Police watch

Dragging the dead through the criminal courts

In addition to the usual attempts to smear victims of police murder in the press, both Anthony Grainger and Mark Duggan have effectively been put on criminal trial by means of court cases against other people involved in the incidents which led up to their executions. In September 2012, three men who were with Anthony Grainger when he was gunned down by Greater Manchester Police in March, were acquitted of conspiracy to rob (see FRFI 229). Then, in October, the jury failed to reach a verdict in the trial of Kevin Hutchinson-Foster, who was charged with supplying a gun to Mark Duggan on 4 August 2011, the day he was shot dead by the Metropolitan Police. Kevin will now be retried in early January and the inquest into Mark’s death will then begin on 28 January.

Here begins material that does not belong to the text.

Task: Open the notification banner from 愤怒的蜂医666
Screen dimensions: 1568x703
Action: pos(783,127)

Inquiry into racist execution

Meanwhile, the oral hearing phase of the public inquiry into the cold-blooded police killing of Azelle Rodney in north London in 2005 ended in November 2012; final closing submissions in the case are due to take place in mid-December, with the report of the inquiry to be published in 2013. Azelle’s death has long been the subject of a police cover-up, and his mother and lawyers have fought, and continue to fight, a long battle to get the facts of the case brought into the public domain.

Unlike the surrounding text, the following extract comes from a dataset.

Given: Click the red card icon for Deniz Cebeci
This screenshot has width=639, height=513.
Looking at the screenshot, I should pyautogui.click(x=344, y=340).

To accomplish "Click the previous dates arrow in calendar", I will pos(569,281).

It has now been revealed that the police marksman (known only as E7) who shot Azelle dead, had previously shot four other people, while on duty – two of them fatally. The police barrister also told the inquiry that one reason officers did not stop the vehicle in which Azelle was a passenger, and in which they wrongly suspected automatic weapons were being transported, at the start of its journey, was because they wanted to remain undercover and – being white – thought they would stand out in the ‘predominantly black’ area of Harlesden. As a result, they allowed the car to proceed to Edgware, where three police vehicles rammed it and E7 shot Azelle six times at point-blank range.

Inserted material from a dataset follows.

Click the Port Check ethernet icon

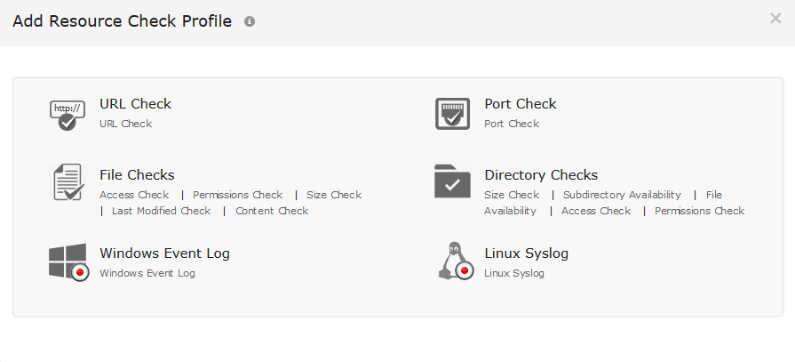[x=452, y=114]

Tasers, pepper spray and live ammunition

On 12 October, Colin Farmer, a blind man, who had previously suffered two strokes, was tasered by Lancashire Police, as he walked through the town centre of Chorley to meet his friends in a local pub. The police officer (whose own eyesight presumably needs testing) bizarrely claimed he mistook Colin’s white stick for a Samurai sword. The police apologised but have not even suspended the officer.

On 1 November, the family of Leonard McCourt, who died in a cage in the back of a police van, having been pepper-sprayed outside his home in County Durham, told the press of their anger that the police officers responsible would only face misconduct hearings, and not criminal charges. The McCourt family were unable to get legal aid and his sister-in-law represented the family at the inquest into Leonard’s death, cross-examining police witnesses and insisting that the jury examine the inside of the van and see the cramped conditions for themselves.

On 2 November, George Asare, who was both shot and tasered by police in south London on 19 February (see FRFI 226), was acquitted of criminal charges of affray, criminal damage, attempted GBH and other charges, on the grounds that he was mentally ill at the time of his encounter with the police. Having been hospitalised with multiple wounds, as a result of the violent assault on him, George was arrested and charged whilst still in intensive care.

The IPCC covers up for police murder

On 19 November a BBC Panorama programme ‘Watching the Detectives’ exposed to a wider audience the unfortunate truth known to everyone who has lost a friend or relative to police brutality, that the Independent Police Complaints Commission (IPCC) does not subject the murderous actions of the police to anything like proper scrutiny. At best, it is lax and inefficient; at worst, its staff are corrupt and deliberately cover up for police crimes. The IPCC was set up in 2004, replacing the previously discredited Police Complaints Authority. As of 2010, nine out of ten of the IPCC’s senior investigators were former police employees, as were 18 out of 31 deputy senior investigators and 30 out of 92 investigators.